### Task set
A) What method does the Stirling number proof use?
B) Go on with the Stirling number proof from the point where it stops.

### Document passage
-- Start --

For all $m, n \in \Z_{\ge 0}$:

$\ds \sum_k {n \brack k} {k \brace m} \paren {-1}^{n - k} = \delta_{m n}$

where:

$\ds {n \brack k}$ denotes an unsigned Stirling number of the first kind
$\ds {k \brace m}$ denotes a Stirling number of the second kind
$\delta_{m n}$ denotes the Kronecker delta.


Proof

The proof proceeds by strong induction.

For all $n \in \Z_{\ge 0}$, let $\map P n$ be the proposition:

$\ds \forall m \in \Z_{\ge 0}: \sum_k {n \brack k} {k \brace m} \paren {-1}^{n - k} = \delta_{m n}$


Basis for the Induction

$\map P 0$ is the case:

\(\ds \sum_k {0 \brack k} {k \brace m} \paren {-1}^{0 - k}\) \(=\) \(\ds \sum_k \delta_{k 0} {k \brace m} \paren {-1}^{-k}\) Definition of Unsigned Stirling Numbers of the First Kind
\(\ds \) \(=\) \(\ds {0 \brace m}\) as all other terms vanish by $\delta_{k 0}$
\(\ds \) \(=\) \(\ds \delta_{m 0}\) Definition of Stirling Numbers of the Second Kind

Thus $\map P 0$ has been shown to hold.


This is the basis for the induction.

-- End --

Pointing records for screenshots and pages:
-- Start --

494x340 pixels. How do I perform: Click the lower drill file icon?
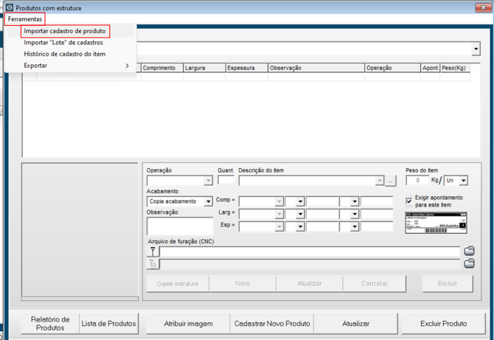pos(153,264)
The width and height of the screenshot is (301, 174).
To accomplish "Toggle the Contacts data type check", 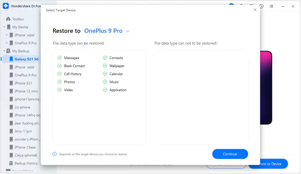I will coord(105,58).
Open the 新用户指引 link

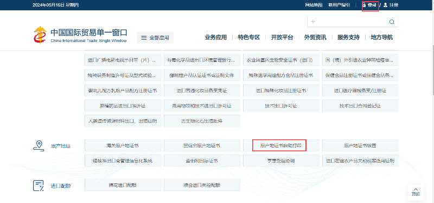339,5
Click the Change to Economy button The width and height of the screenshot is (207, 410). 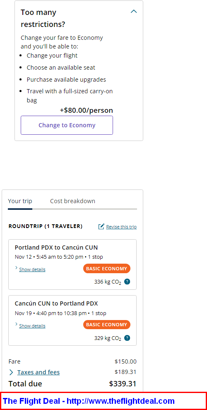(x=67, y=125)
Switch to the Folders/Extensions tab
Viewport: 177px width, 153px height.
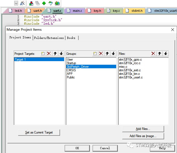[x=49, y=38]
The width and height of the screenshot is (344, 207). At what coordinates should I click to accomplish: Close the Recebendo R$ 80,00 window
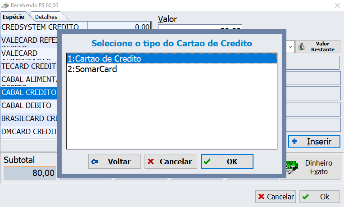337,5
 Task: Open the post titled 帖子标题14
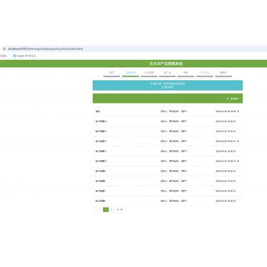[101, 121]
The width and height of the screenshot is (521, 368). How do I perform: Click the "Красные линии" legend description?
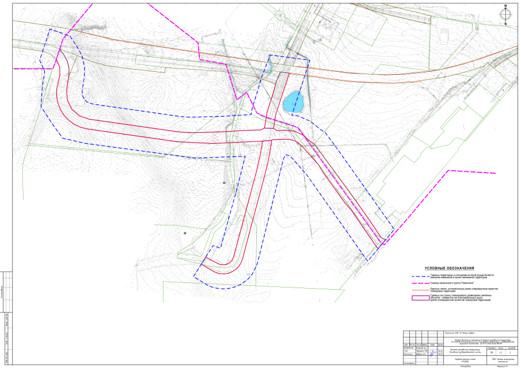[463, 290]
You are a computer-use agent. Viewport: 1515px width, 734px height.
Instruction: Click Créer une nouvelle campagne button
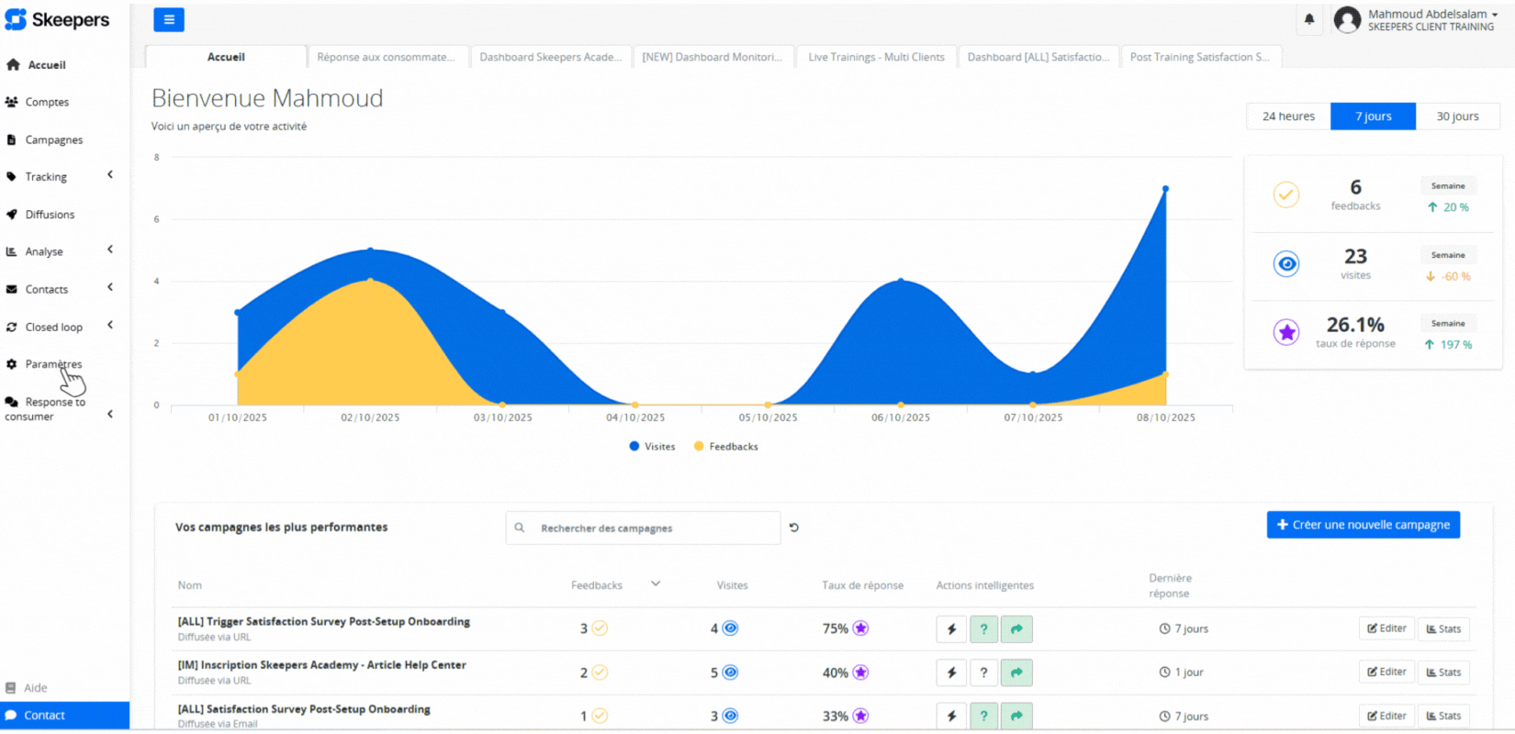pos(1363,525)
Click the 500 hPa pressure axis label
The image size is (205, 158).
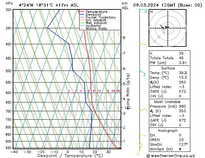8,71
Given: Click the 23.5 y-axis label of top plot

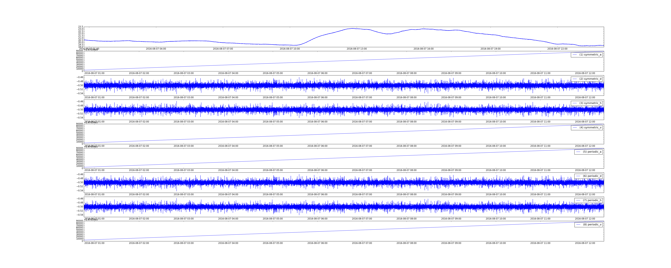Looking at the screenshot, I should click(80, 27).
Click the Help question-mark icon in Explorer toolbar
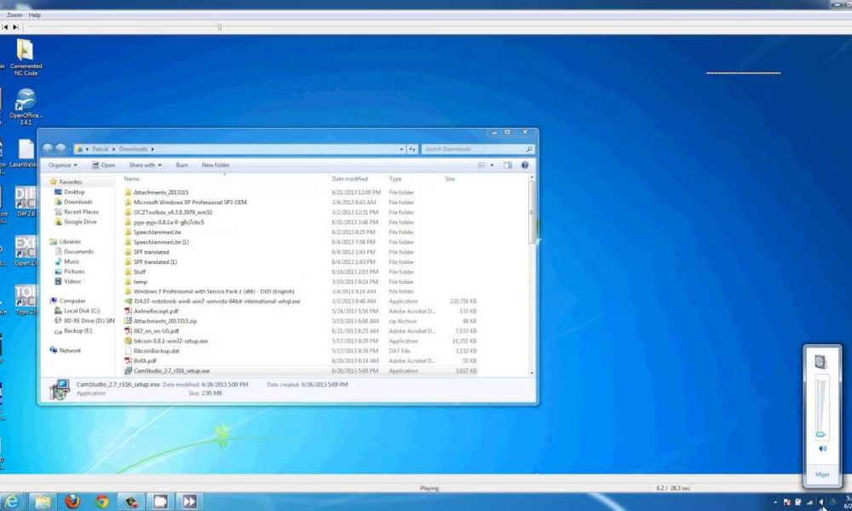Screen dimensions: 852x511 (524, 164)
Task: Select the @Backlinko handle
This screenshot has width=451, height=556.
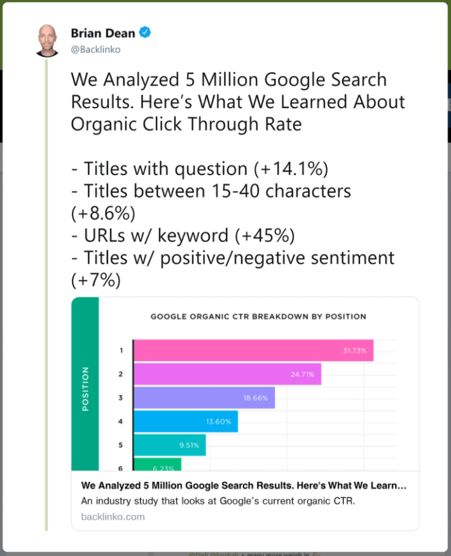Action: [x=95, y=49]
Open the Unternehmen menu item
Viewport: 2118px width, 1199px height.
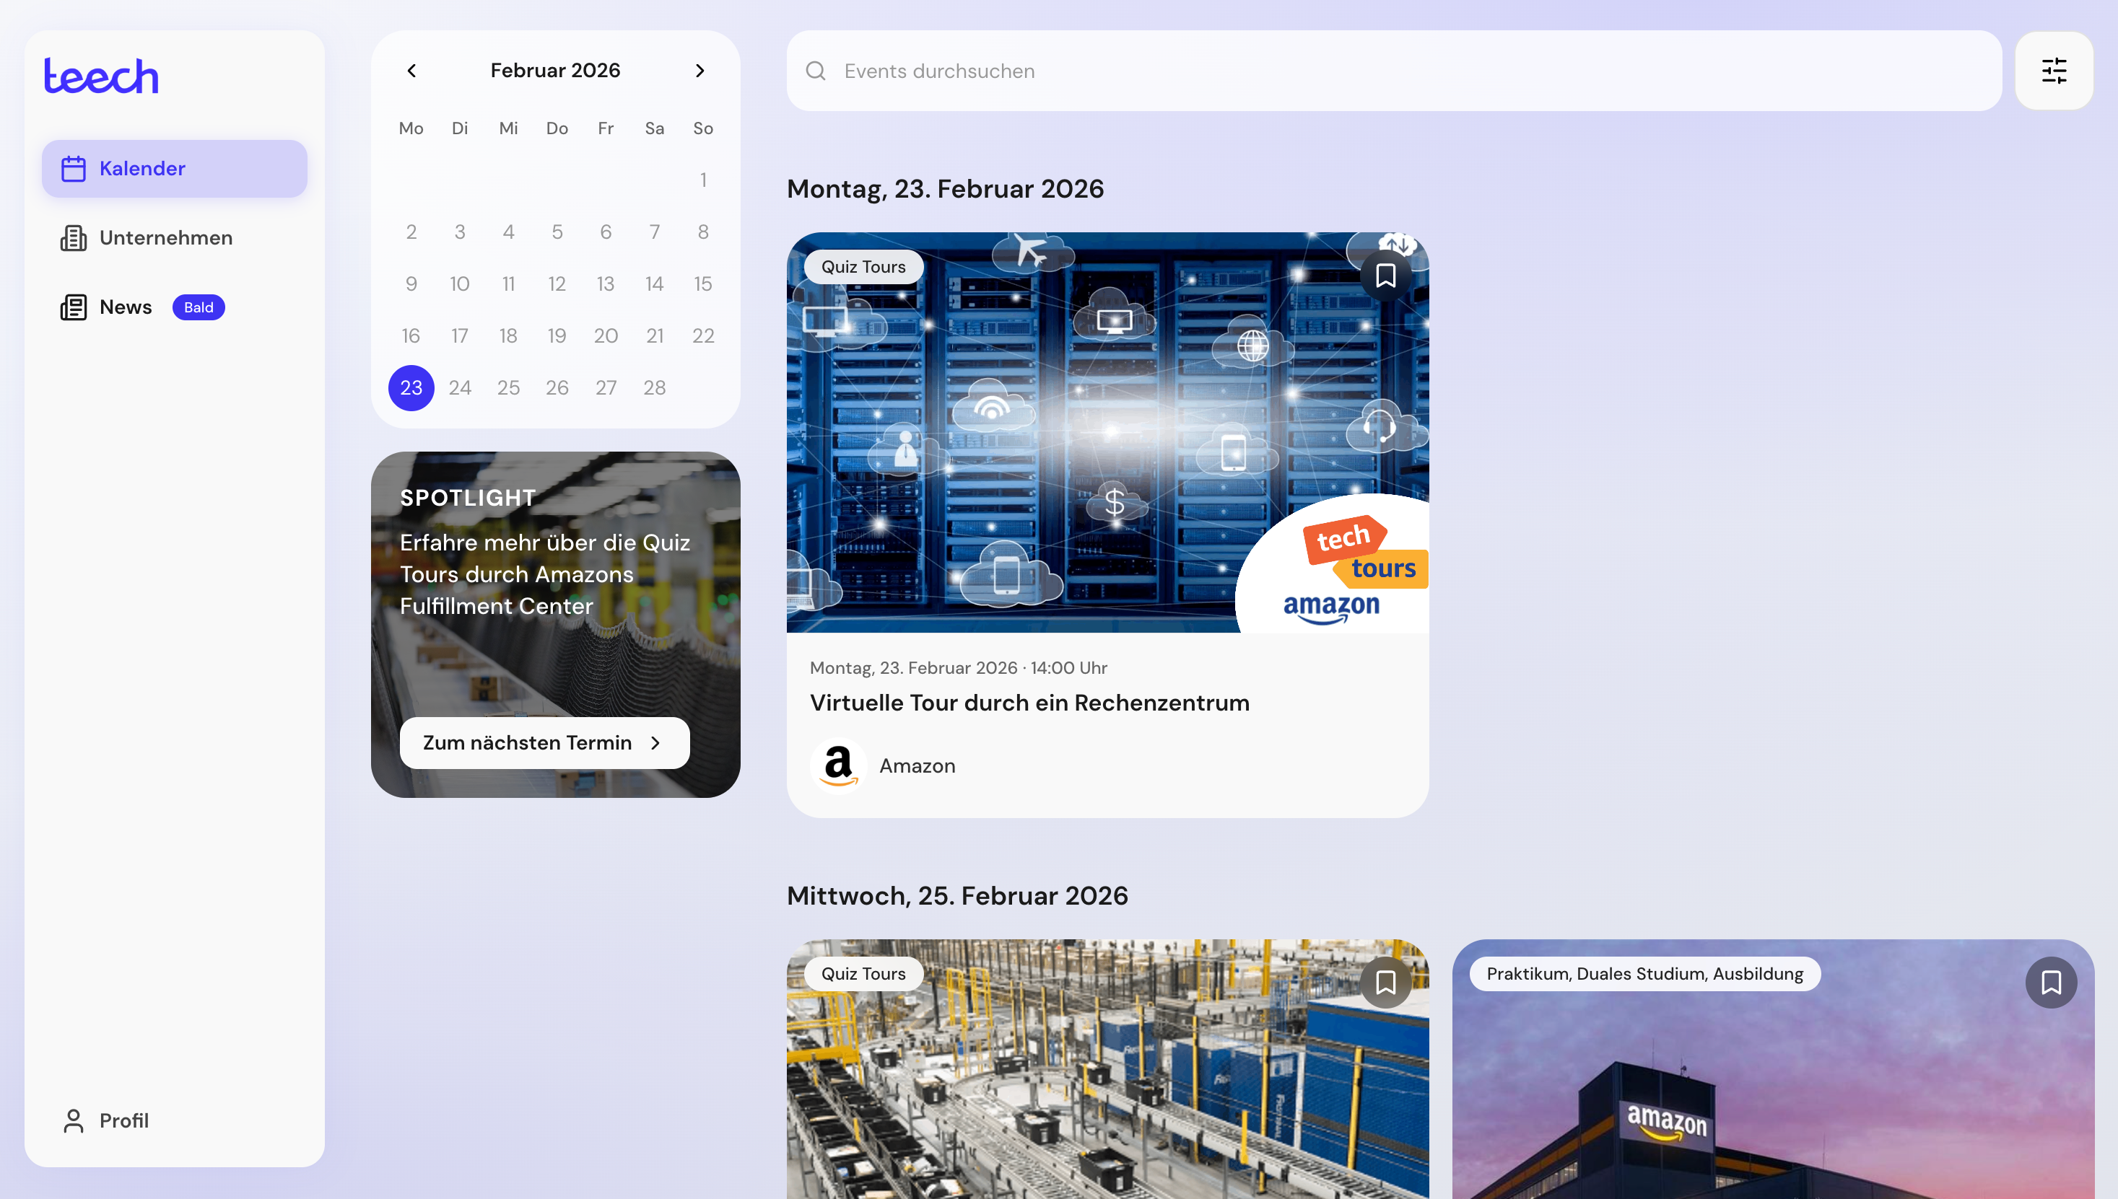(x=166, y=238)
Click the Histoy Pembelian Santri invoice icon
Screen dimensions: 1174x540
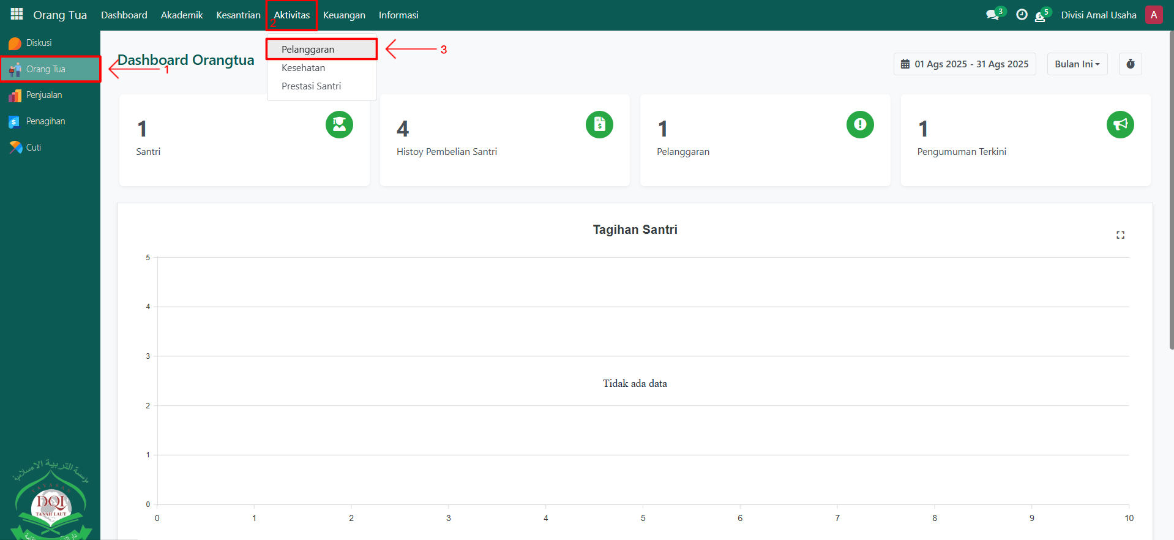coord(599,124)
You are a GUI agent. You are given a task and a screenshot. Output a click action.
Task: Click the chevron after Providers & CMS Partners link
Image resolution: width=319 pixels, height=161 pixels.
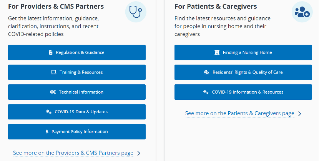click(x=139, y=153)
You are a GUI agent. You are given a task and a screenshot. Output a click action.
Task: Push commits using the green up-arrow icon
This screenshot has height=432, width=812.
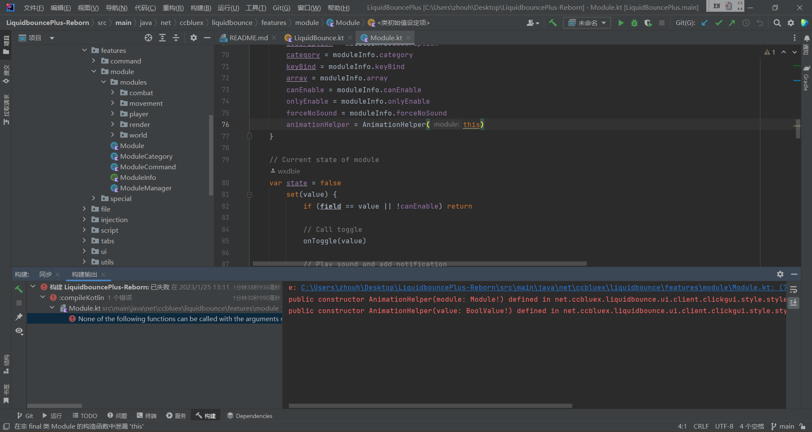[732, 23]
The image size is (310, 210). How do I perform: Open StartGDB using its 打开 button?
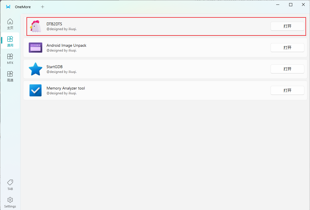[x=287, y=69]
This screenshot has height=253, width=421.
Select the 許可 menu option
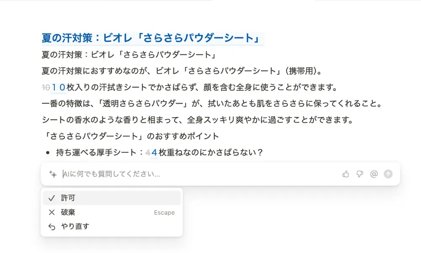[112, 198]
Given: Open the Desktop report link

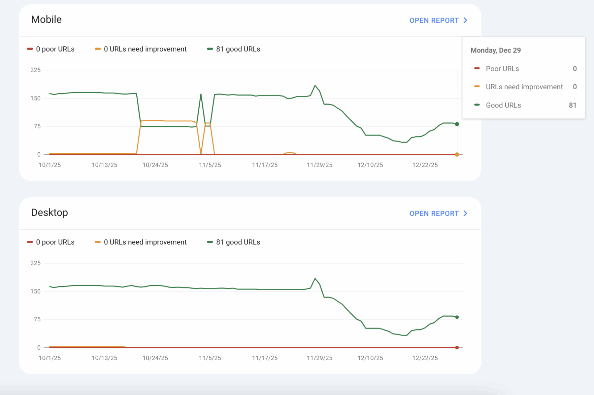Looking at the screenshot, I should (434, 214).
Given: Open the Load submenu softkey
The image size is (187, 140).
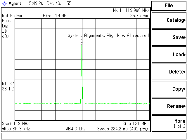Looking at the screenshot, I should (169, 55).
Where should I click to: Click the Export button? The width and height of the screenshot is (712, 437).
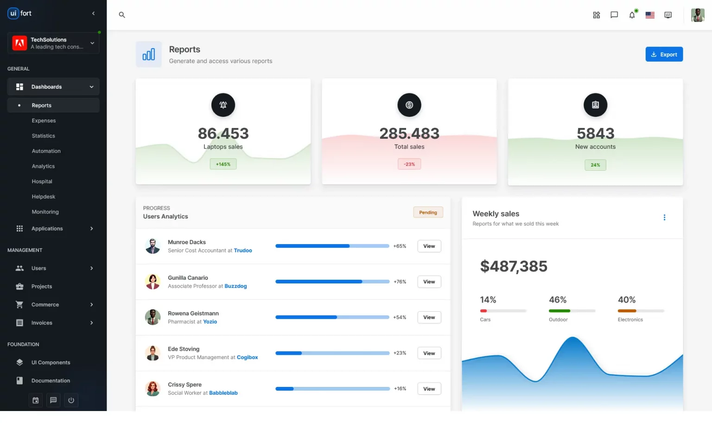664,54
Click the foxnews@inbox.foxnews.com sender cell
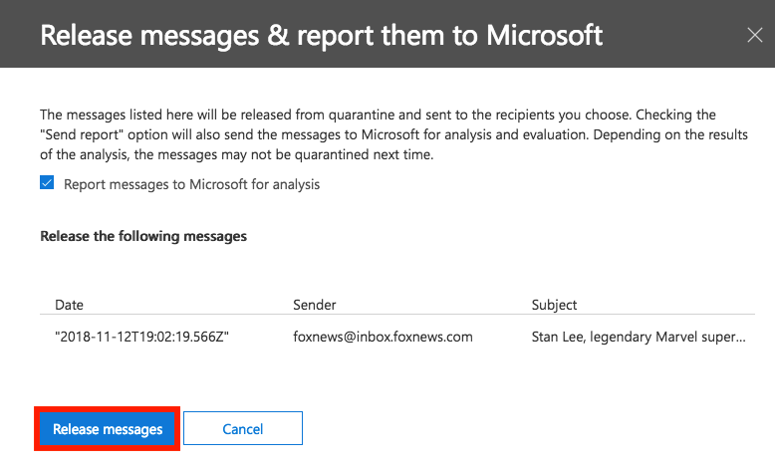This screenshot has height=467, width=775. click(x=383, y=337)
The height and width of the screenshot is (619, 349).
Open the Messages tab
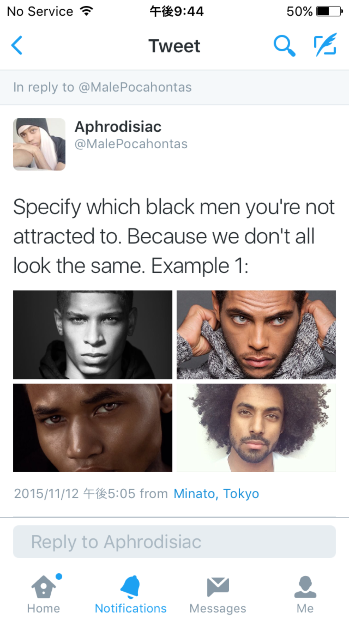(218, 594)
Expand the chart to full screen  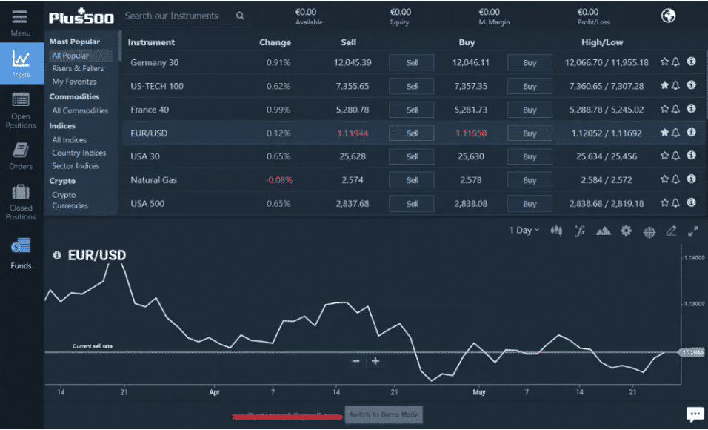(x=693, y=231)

-- End --

### Final results
A) Strong induction.

B)
Induction Hypothesis

Now it needs to be shown that, if $\map P j$ is true for all $j$ such $0 \le j \le r$, then it logically follows that $\map P {r + 1}$ is true.


So this is the induction hypothesis:

$\ds \forall j: 0 \le j \le r: \forall m \in \Z_{\ge 0}: \sum_k {j \brack k} {k \brace m} \paren {-1}^{j - k} = \delta_{m j}$


from which it is to be shown that:

$\ds \forall m \in \Z_{\ge 0}: \sum_k {r + 1 \brack k} {k \brace m} \paren {-1}^{r + 1 - k} = \delta_{m \paren {r + 1} }$


Induction Step

This is the induction step:


\(\ds \) \(\) \(\ds \sum_k {r + 1 \brack k} {k \brace m} \paren {-1}^{r + 1 - k}\)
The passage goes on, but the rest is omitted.